(PAGE EXTRACT)

Lebanon’s reconstruction has preserved the war
economies once lining the pockets of militia leaders. During the civil
war, the militias established civil administrations
to service their sectarian constituencies. In return for taxing the
population under their control, they collected garbage, provided water
and electricity, managed traffic and maintained roads. Yet the militias
also turned war into a strategic resource. From drug-trafficking to
pillaging the port to speculating against the Lebanese pound, the
militias procured about $1 billion annually, creating personal fortunes for their leaders and perpetuating the civil war.

Postwar
reconstruction came without political reconciliation. The former
warlords are today Lebanon’s politicians, ministers and heads of
government. These include (but are not limited to) Walid Joumblatt, the
Druze leader who despite displacing tens of thousands during the war was
named minister of the displaced; Nabih Berri, who led Shiite forces and
has been speaker of parliament since the civil war’s conclusion; as
well as presidential candidates Samir Geagea and Michel Aoun, whose
Christian militias battled each other throughout the war. Their
inclusion may have persuaded them to lay down their arms, but according
to Reinoud Leenders,
these politicians are less willing to surrender the economic windfalls
from violence and state collapse. Today, they sit in a paralyzed
parliament — which has failed to elect a president in more than two
years (or pass a budget in over a decade) — where they line their
pockets through a system of sectarian patronage.

(End PAGE EXTRACT)
(SUPPLIED MATERIAL)

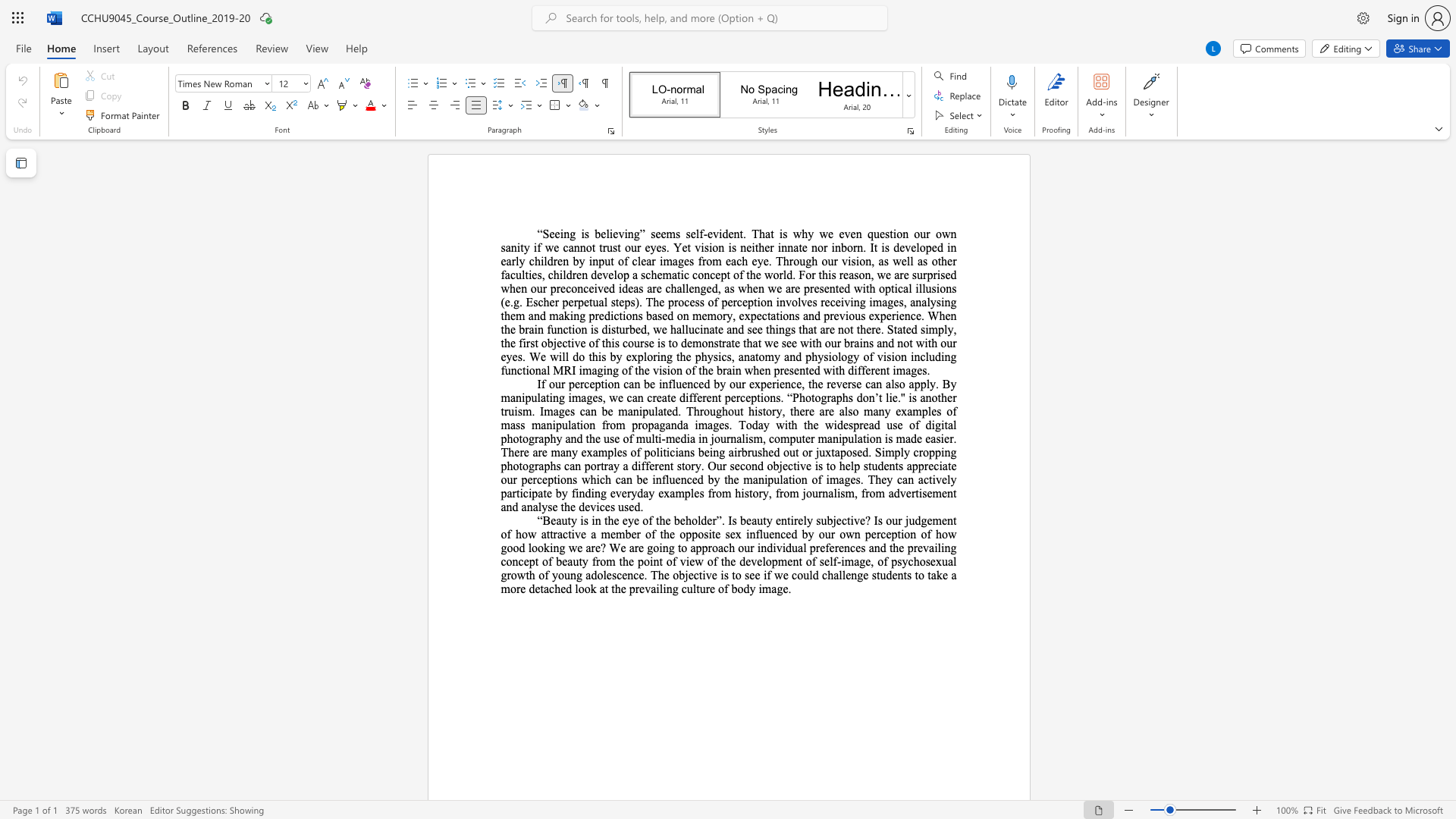 The height and width of the screenshot is (819, 1456). What do you see at coordinates (751, 397) in the screenshot?
I see `the subset text "ptions. “Photographs don’t lie." within the text "If our perception can be influenced by our experience, the reverse can also apply. By manipulating images, we can create different perceptions. “Photographs don’t lie."` at bounding box center [751, 397].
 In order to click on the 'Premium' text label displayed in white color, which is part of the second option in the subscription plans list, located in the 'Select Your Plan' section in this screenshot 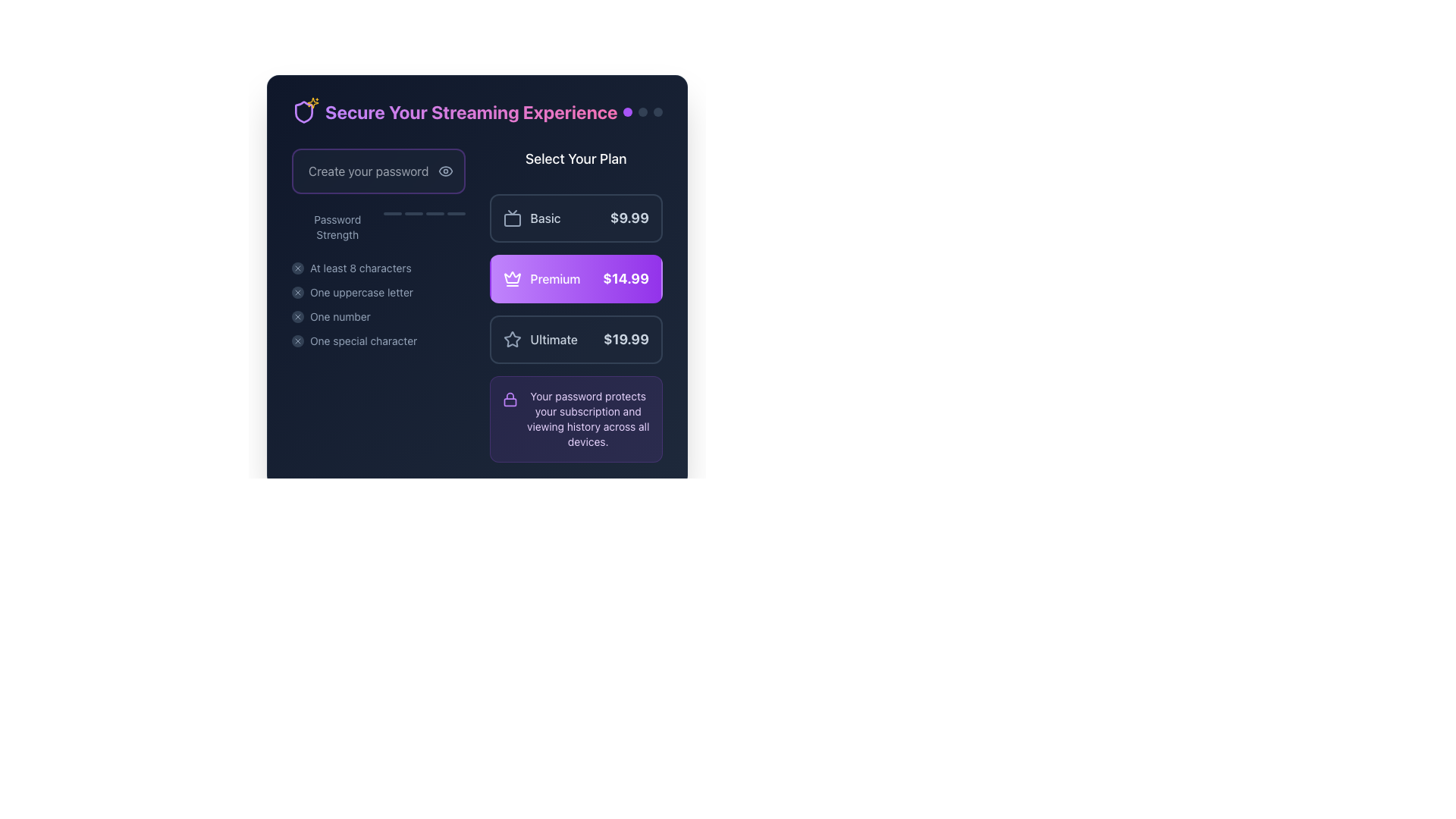, I will do `click(554, 278)`.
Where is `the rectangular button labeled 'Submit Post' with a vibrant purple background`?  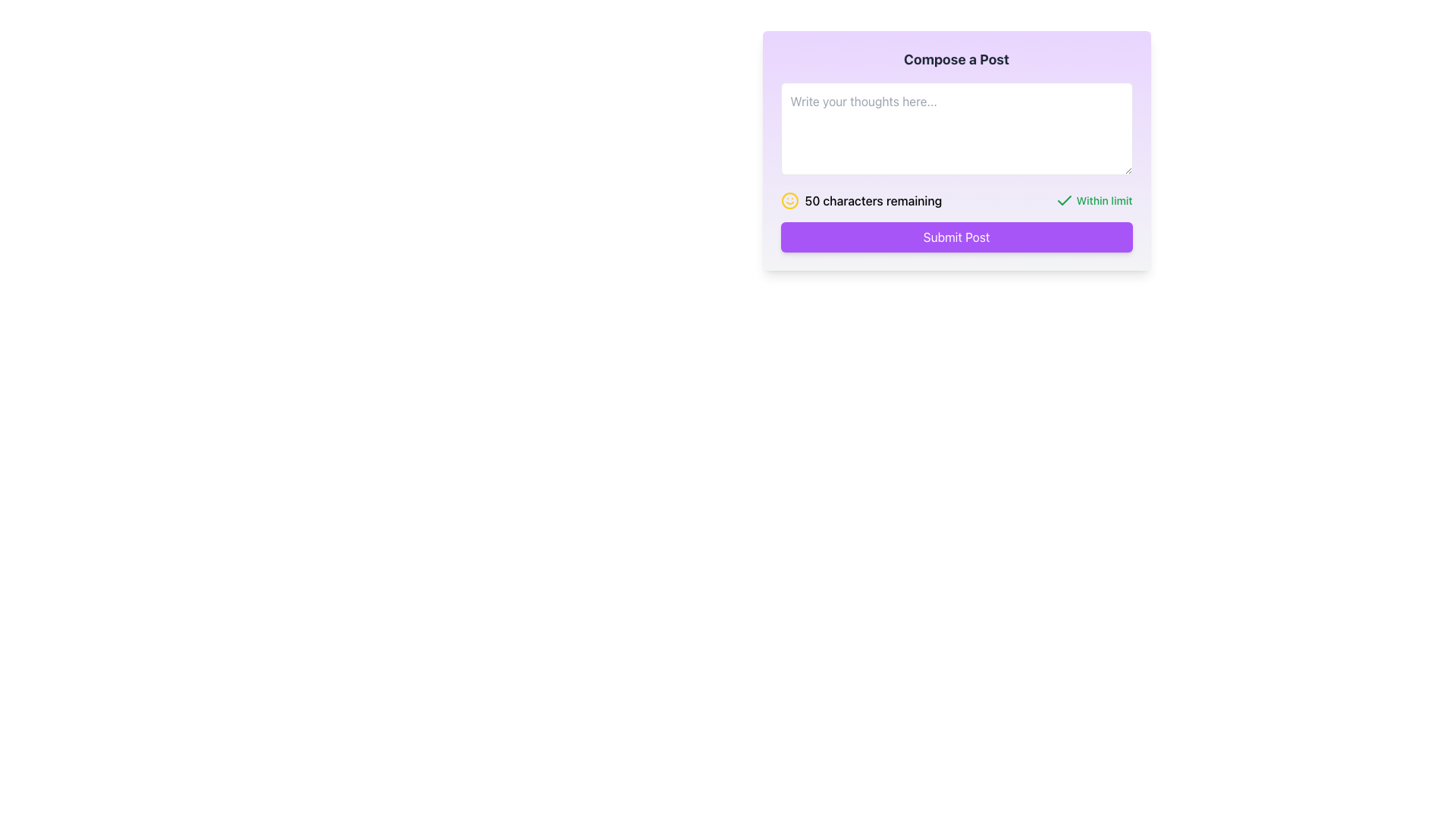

(End SUPPLIED MATERIAL)

◆ WORK ORDER 1 ◆
In the text on Lebanon's reconstruction, translate this sentence into Spanish: "Postwar reconstruction came without political reconciliation."
◆ WORK ORDER 2 ◆
Answer these from the text on Lebanon's reconstruction:
(a) About how much money did the militias procure each year?
(b) What post was Walid Joumblatt named to?
(c) For how long has the parliament failed to pass a budget?
◆ WORK ORDER 3 ◆
From the text on Lebanon's reconstruction, write out the part that opens with the words containing "Lebanon’s reconstruction has" and closes with "the civil war.".

◆ OUTPUT 1 ◆
La reconstrucción de posguerra llegó sin reconciliación política.

◆ OUTPUT 2 ◆
(a) About $1 billion.
(b) Minister of the displaced.
(c) Over a decade.

◆ OUTPUT 3 ◆
Lebanon’s reconstruction has preserved the war
economies once lining the pockets of militia leaders. During the civil
war, the militias established civil administrations
to service their sectarian constituencies. In return for taxing the
population under their control, they collected garbage, provided water
and electricity, managed traffic and maintained roads. Yet the militias
also turned war into a strategic resource. From drug-trafficking to
pillaging the port to speculating against the Lebanese pound, the
militias procured about $1 billion annually, creating personal fortunes for their leaders and perpetuating the civil war.